#### [THE PROBLEM]
In the records below, find the line with "Task: Click the Last Edit Location icon" and the line with "The height and"; return exactly those lines and every line between them.

(PROVIDED DATA begins)

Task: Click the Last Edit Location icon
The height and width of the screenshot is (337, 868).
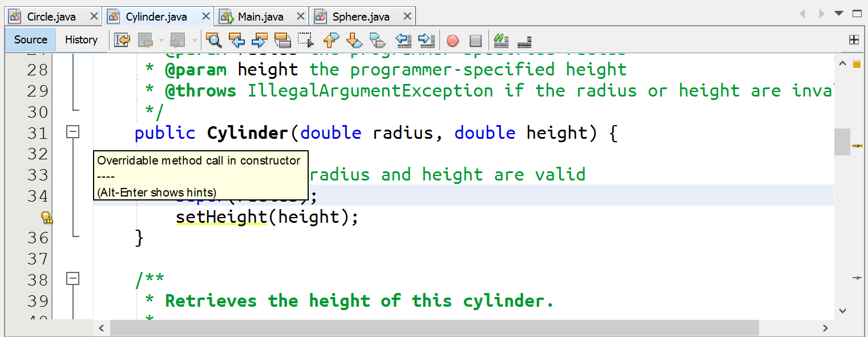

(PROVIDED DATA ends)
(PROVIDED DATA begins)

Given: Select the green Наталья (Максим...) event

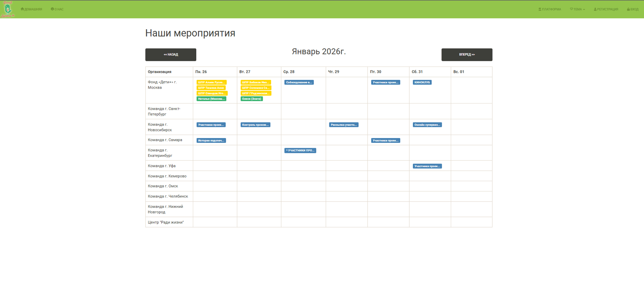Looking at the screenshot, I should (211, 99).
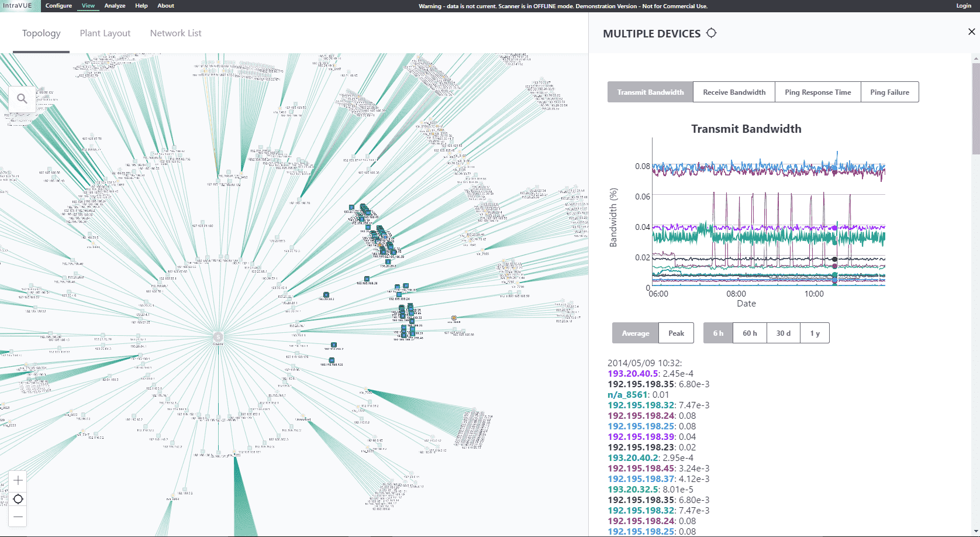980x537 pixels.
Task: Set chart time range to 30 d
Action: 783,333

(PROVIDED DATA ends)
(PROVIDED DATA begins)

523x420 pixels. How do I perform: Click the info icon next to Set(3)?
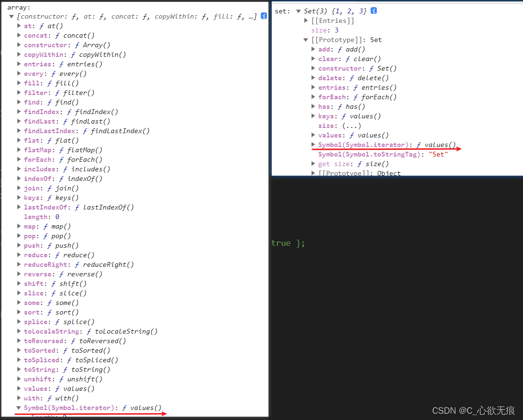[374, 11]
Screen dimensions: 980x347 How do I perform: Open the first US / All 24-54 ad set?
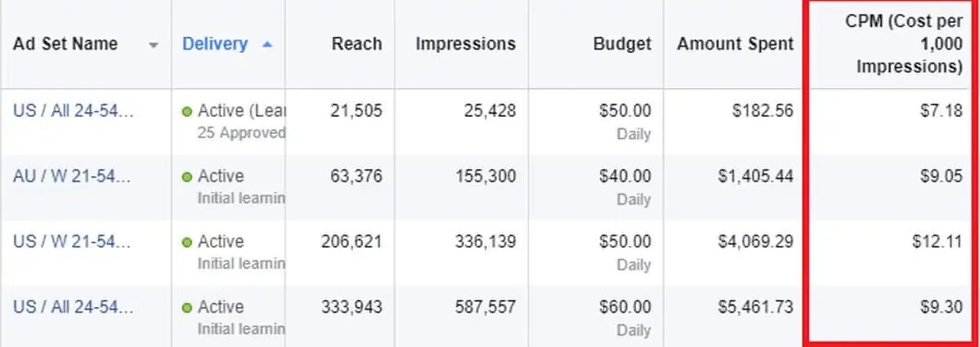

(PROVIDED DATA ends)

#### [ANSWER SPACE]
Task: Click the Last Edit Location icon
The height and width of the screenshot is (337, 868).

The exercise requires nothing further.